### Data for processing ###

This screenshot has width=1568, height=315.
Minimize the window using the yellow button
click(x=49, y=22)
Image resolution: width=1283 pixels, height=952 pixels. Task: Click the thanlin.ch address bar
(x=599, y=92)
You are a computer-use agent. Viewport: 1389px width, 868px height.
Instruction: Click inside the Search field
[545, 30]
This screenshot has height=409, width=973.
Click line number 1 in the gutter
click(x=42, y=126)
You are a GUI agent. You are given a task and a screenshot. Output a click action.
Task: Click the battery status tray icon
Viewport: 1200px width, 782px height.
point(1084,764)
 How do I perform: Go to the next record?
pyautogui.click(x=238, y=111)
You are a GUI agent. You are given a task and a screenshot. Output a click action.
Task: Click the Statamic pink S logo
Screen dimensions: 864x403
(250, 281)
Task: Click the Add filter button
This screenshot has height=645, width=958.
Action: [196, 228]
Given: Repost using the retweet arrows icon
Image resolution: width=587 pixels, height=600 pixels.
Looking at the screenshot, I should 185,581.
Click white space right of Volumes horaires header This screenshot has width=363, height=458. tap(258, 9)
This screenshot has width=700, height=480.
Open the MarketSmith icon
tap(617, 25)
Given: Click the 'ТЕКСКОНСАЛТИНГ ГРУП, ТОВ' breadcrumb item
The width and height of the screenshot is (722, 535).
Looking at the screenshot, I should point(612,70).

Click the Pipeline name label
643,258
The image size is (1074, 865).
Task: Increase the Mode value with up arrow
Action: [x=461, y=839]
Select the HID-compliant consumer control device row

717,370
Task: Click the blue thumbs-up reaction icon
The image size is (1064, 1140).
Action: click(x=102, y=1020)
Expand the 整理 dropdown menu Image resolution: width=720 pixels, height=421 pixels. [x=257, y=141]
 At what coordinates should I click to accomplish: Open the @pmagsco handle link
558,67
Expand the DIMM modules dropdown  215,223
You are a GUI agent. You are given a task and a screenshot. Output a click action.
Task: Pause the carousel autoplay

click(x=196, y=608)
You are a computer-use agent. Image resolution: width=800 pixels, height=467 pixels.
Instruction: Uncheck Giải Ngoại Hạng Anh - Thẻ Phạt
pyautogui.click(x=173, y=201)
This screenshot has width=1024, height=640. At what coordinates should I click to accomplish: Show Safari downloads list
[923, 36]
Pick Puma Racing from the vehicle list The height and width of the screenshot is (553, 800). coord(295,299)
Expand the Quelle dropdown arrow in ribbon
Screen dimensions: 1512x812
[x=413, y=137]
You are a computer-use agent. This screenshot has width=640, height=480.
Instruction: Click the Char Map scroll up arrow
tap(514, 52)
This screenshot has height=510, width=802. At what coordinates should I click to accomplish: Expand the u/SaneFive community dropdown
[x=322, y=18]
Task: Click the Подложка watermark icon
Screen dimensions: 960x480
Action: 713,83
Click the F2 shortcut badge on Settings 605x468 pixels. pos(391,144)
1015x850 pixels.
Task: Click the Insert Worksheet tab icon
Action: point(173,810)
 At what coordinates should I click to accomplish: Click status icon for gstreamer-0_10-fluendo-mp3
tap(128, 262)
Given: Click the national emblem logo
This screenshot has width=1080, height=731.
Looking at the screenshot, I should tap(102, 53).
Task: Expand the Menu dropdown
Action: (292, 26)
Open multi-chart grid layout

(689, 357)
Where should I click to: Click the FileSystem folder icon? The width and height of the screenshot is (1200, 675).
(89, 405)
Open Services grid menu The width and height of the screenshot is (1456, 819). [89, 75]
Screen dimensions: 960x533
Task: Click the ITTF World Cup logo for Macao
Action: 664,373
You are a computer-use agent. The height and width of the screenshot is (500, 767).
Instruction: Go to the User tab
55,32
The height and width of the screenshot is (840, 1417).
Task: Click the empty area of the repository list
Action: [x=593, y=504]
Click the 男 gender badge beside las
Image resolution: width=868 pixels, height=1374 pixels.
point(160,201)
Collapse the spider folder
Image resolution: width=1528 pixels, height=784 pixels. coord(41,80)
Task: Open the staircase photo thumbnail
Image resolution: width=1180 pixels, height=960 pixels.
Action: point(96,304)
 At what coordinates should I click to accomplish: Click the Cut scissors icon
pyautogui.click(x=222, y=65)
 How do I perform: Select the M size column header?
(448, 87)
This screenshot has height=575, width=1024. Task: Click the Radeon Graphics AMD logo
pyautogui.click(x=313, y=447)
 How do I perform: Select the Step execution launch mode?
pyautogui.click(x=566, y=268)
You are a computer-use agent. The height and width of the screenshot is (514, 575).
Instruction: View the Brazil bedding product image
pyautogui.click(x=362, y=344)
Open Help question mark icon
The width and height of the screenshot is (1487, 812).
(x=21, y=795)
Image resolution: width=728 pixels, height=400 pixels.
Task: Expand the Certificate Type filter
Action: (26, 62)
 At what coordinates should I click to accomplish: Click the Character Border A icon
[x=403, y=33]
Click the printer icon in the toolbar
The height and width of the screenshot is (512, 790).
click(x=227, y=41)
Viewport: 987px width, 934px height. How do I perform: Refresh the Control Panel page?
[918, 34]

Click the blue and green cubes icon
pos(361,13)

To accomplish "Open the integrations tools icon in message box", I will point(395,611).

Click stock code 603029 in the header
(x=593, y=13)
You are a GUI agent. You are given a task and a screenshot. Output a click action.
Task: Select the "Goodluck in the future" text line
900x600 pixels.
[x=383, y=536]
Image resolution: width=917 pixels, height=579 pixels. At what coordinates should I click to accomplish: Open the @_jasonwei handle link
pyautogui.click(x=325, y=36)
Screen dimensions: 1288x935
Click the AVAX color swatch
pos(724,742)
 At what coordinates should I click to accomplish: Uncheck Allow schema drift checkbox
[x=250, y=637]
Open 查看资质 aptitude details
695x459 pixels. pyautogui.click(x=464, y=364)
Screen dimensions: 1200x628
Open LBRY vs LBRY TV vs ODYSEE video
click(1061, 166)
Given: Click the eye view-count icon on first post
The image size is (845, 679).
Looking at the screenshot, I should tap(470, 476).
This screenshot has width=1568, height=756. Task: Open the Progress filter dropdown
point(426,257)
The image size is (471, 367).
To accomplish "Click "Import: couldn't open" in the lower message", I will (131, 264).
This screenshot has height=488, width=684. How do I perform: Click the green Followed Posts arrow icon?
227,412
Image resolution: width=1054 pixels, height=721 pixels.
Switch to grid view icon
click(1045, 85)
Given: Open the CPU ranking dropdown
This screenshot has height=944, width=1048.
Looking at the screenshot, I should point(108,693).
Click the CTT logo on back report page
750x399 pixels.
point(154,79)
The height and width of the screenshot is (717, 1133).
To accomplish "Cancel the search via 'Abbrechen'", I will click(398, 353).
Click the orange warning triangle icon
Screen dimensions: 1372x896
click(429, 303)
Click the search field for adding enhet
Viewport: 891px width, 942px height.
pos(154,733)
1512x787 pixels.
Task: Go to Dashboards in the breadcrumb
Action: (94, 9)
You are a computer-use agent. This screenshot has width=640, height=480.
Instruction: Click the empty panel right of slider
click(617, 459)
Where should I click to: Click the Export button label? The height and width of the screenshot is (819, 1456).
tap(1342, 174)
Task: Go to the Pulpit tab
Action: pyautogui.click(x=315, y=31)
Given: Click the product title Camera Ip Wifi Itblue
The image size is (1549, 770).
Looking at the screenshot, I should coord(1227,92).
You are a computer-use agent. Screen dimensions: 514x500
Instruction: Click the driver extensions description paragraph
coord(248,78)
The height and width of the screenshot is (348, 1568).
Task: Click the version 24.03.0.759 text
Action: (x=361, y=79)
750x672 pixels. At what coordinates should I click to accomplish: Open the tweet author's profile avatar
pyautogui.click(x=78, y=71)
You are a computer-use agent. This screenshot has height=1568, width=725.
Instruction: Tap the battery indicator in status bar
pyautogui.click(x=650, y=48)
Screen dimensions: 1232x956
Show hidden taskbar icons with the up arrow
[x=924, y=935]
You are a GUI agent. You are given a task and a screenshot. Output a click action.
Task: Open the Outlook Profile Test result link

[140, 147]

###

Quote the data word for word, beginning at the line that contains "At what coordinates should I click to accomplish: Click the Cut" and stopping after the line that contains "click(x=227, y=41)".

[Task response]
 At what coordinates should I click to accomplish: Click the Cut scissors icon
pyautogui.click(x=222, y=65)
 How do I perform: Select the M size column header?
(448, 87)
This screenshot has height=575, width=1024. Task: Click the Radeon Graphics AMD logo
pyautogui.click(x=313, y=447)
 How do I perform: Select the Step execution launch mode?
pyautogui.click(x=566, y=268)
You are a computer-use agent. The height and width of the screenshot is (514, 575).
Instruction: View the Brazil bedding product image
pyautogui.click(x=362, y=344)
Open Help question mark icon
The width and height of the screenshot is (1487, 812).
(x=21, y=795)
Image resolution: width=728 pixels, height=400 pixels.
Task: Expand the Certificate Type filter
Action: (26, 62)
 At what coordinates should I click to accomplish: Click the Character Border A icon
[x=403, y=33]
Click the printer icon in the toolbar
The height and width of the screenshot is (512, 790).
click(x=227, y=41)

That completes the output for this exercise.